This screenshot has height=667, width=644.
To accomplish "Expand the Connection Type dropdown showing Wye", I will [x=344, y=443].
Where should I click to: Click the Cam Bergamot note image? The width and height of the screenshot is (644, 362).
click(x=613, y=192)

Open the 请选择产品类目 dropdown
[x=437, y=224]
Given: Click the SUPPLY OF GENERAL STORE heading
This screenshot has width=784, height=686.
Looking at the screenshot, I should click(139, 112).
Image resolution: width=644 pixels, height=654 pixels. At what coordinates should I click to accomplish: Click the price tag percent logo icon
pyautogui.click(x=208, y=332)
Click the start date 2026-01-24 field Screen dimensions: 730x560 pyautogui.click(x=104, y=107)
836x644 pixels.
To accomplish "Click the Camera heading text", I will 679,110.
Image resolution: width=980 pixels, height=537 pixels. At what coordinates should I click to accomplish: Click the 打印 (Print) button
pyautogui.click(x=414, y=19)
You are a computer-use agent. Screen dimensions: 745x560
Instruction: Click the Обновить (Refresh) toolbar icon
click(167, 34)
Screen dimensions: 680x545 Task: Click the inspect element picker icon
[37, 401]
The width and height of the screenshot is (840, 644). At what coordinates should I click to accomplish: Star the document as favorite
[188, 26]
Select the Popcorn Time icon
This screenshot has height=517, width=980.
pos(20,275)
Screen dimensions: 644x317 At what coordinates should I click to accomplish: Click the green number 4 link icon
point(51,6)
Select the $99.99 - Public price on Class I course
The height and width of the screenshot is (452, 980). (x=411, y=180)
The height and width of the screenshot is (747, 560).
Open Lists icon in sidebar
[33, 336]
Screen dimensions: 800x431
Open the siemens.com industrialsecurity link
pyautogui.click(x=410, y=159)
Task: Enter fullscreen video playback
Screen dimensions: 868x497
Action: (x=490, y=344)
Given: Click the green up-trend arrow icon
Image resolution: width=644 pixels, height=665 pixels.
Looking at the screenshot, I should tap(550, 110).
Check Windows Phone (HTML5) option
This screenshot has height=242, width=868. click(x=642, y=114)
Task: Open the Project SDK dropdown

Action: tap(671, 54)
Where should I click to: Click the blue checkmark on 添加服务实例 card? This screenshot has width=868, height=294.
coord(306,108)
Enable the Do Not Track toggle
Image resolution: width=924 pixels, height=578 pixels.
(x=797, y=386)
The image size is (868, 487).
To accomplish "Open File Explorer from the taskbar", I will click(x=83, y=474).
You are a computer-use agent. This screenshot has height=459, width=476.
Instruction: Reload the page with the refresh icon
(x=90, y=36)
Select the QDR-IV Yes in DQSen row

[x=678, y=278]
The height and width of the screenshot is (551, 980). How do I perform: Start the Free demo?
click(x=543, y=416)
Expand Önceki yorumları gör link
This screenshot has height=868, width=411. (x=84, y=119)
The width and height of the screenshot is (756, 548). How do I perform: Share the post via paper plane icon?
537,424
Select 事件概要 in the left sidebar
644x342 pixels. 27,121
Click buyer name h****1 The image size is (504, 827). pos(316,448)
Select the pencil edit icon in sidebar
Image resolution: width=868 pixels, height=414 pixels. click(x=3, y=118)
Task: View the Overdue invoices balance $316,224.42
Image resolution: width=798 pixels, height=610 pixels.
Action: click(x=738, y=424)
= = = =
Find where the line with "Image resolution: width=644 pixels, height=665" sits in the material above, then copy exactly from it through the line with "Click buyer name". Add no other line.

Response for this exercise:
Image resolution: width=644 pixels, height=665 pixels.
Looking at the screenshot, I should tap(550, 110).
Check Windows Phone (HTML5) option
This screenshot has height=242, width=868. click(x=642, y=114)
Task: Open the Project SDK dropdown

Action: tap(671, 54)
Where should I click to: Click the blue checkmark on 添加服务实例 card? This screenshot has width=868, height=294.
coord(306,108)
Enable the Do Not Track toggle
Image resolution: width=924 pixels, height=578 pixels.
(x=797, y=386)
The image size is (868, 487).
To accomplish "Open File Explorer from the taskbar", I will click(x=83, y=474).
You are a computer-use agent. This screenshot has height=459, width=476.
Instruction: Reload the page with the refresh icon
(x=90, y=36)
Select the QDR-IV Yes in DQSen row

[x=678, y=278]
The height and width of the screenshot is (551, 980). How do I perform: Start the Free demo?
click(x=543, y=416)
Expand Önceki yorumları gör link
This screenshot has height=868, width=411. (x=84, y=119)
The width and height of the screenshot is (756, 548). How do I perform: Share the post via paper plane icon?
537,424
Select 事件概要 in the left sidebar
644x342 pixels. 27,121
Click buyer name h****1 The image size is (504, 827). pos(316,448)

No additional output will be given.